◆ YOUR INSTRUCTIONS
Identify all lines in the listing that include the word "computer", and copy them out.

◆ DATA RECORDS
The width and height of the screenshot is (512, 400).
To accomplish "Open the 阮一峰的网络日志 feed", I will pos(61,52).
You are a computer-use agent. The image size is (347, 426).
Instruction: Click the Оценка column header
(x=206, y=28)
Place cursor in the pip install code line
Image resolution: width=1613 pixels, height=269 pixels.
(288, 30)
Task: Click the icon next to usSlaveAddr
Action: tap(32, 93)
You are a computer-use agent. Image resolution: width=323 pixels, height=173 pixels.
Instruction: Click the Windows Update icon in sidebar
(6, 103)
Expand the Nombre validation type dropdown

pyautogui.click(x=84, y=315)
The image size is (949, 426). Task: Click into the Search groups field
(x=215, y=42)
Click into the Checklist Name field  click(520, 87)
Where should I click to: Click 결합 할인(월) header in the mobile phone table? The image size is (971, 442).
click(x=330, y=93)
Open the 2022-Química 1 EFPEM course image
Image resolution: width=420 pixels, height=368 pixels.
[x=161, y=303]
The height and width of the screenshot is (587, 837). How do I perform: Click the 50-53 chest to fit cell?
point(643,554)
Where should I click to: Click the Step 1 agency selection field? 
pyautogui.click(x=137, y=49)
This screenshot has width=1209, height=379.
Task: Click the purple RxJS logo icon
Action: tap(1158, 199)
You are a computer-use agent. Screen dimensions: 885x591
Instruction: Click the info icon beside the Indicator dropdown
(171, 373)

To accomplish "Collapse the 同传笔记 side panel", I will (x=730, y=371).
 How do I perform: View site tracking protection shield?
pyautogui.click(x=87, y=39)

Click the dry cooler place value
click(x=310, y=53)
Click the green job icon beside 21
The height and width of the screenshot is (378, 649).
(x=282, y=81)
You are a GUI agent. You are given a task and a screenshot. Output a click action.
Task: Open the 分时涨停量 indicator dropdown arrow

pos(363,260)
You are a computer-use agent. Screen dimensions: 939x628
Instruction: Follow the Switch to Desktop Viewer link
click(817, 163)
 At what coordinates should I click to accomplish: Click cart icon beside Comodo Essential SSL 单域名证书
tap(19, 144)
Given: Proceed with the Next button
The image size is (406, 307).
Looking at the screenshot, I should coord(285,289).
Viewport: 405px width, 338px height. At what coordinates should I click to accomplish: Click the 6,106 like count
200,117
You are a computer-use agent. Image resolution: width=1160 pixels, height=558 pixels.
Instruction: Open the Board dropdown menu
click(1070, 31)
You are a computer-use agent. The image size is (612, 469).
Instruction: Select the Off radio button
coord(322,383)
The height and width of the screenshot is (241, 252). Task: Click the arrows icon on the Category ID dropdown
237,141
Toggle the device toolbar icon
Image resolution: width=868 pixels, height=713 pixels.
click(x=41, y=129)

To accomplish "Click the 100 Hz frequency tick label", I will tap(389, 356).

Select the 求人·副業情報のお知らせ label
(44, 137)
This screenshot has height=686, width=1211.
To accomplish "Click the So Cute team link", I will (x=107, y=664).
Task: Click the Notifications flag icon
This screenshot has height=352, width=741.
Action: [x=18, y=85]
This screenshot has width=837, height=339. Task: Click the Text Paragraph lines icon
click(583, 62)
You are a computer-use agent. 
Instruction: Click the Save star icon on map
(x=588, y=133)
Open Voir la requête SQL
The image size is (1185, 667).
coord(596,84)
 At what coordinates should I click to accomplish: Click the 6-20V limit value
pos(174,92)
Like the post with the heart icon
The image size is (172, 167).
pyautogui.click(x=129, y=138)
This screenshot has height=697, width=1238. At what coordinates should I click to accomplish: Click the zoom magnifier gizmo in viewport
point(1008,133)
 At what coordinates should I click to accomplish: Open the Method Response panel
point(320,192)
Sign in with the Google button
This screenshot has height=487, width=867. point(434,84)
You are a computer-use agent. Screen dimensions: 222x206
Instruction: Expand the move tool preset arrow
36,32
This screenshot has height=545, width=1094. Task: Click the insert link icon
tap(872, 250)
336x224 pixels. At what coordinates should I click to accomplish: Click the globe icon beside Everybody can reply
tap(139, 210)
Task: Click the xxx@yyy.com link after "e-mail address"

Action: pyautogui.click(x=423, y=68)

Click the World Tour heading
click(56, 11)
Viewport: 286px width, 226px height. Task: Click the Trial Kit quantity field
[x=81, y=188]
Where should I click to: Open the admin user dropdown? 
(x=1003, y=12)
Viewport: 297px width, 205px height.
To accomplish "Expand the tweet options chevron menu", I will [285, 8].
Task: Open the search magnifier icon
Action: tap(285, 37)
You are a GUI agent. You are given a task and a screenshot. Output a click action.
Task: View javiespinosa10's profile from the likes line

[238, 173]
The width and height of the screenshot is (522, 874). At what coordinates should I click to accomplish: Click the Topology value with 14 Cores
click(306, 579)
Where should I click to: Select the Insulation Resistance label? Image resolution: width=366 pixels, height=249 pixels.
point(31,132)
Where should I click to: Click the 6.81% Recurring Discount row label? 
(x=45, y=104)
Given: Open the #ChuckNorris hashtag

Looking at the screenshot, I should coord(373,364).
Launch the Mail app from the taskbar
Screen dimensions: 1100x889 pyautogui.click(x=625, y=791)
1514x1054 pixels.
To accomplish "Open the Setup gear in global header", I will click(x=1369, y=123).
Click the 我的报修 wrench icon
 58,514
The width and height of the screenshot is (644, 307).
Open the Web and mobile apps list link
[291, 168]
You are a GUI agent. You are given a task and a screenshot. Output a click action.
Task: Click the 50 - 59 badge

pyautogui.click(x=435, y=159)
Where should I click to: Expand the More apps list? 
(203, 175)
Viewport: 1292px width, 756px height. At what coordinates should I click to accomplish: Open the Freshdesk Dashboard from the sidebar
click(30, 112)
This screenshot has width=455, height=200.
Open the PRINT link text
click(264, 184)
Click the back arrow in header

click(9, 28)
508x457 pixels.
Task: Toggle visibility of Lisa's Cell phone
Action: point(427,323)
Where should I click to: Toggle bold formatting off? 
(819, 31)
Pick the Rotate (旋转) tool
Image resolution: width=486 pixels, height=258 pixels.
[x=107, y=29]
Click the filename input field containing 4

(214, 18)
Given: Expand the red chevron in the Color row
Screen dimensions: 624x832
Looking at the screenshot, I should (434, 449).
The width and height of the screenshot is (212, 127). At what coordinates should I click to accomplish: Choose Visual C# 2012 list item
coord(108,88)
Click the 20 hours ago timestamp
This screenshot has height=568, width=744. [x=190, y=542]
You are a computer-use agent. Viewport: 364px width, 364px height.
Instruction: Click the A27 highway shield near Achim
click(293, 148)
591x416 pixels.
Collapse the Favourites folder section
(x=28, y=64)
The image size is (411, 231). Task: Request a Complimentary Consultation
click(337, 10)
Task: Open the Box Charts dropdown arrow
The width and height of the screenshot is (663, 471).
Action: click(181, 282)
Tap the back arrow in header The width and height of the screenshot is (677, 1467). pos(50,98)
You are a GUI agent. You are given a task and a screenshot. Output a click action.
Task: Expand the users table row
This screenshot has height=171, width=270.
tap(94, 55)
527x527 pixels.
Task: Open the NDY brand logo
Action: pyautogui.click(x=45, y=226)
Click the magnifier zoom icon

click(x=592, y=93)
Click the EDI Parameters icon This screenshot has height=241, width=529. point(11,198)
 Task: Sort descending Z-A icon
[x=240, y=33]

◆ SOLVED PROBLEM
You are a computer-use agent. The image size is (347, 426).
You are a computer-use agent. Image resolution: width=323 pixels, height=173 pixels.
You are a computer-use agent. Screen dimensions: 885x591
You are a computer-use agent. Screen dimensions: 939x628
You are a computer-use agent. Image resolution: width=1160 pixels, height=558 pixels.
You are a computer-use agent. The image size is (612, 469).
You are a computer-use agent. 
You are a computer-use agent. Screen dimensions: 222x206
You are a computer-use agent. Viewport: 364px width, 364px height.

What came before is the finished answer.